Please help me block all light through my bedroom's sliding glass doors - without damaging them, violating my community's rules, or using anything ugly or smelly. Blinds and shutters aren't opaque enough.

There's a street light that's visible from our bed through the sliding glass doors in our bedroom. Curtains block it a little, but I want complete darkness. I know about the special light-blocking fabric one can buy, I bought some, but the plasticky smell was awful (I know it will dissipate over time, but I really didn't like the idea of that fabric in my bedroom) -- and again, curtains aren't going to block all the light, just most of the light.

I have an idea that someone's solved this before, but haven't figured out good search terms for Google. I did find this thread here, but it focuses on curtains, drapes, and shutters (also not opaque enough).

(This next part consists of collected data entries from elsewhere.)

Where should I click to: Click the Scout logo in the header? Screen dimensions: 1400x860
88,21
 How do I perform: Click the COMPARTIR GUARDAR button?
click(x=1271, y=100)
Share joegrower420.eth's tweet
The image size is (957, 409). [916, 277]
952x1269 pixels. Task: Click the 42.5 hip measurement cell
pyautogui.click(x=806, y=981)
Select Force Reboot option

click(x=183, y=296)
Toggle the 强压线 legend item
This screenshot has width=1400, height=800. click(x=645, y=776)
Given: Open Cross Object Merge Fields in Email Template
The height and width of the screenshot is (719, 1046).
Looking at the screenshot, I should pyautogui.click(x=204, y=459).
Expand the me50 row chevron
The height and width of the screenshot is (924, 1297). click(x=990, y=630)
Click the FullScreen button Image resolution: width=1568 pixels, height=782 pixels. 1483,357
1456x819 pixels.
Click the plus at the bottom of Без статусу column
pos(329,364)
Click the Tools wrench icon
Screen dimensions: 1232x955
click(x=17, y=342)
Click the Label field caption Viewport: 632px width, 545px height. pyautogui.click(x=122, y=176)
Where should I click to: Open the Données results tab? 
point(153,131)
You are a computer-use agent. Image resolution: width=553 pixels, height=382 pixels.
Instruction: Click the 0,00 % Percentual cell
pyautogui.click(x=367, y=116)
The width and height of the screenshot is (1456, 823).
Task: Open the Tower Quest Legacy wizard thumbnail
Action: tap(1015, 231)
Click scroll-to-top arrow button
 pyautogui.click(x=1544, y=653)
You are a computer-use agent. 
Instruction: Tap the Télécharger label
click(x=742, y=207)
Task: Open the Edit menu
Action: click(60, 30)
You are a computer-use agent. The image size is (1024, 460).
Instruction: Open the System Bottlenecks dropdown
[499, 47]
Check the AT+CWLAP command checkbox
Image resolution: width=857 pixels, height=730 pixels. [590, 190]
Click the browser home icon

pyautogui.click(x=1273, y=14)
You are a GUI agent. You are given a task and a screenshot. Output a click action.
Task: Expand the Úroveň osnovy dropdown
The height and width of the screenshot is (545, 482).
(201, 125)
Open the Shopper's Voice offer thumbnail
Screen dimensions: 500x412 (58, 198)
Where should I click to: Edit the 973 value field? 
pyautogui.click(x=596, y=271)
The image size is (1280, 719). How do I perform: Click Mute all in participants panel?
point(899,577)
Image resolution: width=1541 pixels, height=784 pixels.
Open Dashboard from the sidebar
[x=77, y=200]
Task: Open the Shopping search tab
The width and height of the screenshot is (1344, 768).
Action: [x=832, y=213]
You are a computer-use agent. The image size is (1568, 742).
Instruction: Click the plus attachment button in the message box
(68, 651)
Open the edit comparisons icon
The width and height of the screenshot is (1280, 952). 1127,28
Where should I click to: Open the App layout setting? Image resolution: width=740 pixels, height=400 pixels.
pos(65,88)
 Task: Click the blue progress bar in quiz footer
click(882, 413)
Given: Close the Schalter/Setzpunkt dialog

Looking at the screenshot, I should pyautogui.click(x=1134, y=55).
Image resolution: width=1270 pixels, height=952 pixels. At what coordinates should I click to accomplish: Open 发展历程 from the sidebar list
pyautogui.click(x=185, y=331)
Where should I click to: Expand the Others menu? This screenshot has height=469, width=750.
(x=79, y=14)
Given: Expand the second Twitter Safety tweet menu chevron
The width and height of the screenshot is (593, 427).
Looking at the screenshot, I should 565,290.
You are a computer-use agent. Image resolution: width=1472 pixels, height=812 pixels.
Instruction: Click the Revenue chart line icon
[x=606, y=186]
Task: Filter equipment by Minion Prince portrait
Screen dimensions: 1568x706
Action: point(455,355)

I'm willing to get some lumber and construct some kind of insert, or even a structure to go in front of the sliding glass doors, but I'd also like these features:
  • ability to still open the (left) door and go in/out sometimes;
  • ability to reveal only the top of the panes (so they're more like windows)
  • a ledge or shelf at the "window" base so my cat or some plants can hang out there;
  • edges that seal out light completely when any movable part is "closed".
I could just design this myself, but perhaps someone has done it already? I'm not that experienced with carpentry, yet, and since my desired feature list might involve hinges or something I'd love some input.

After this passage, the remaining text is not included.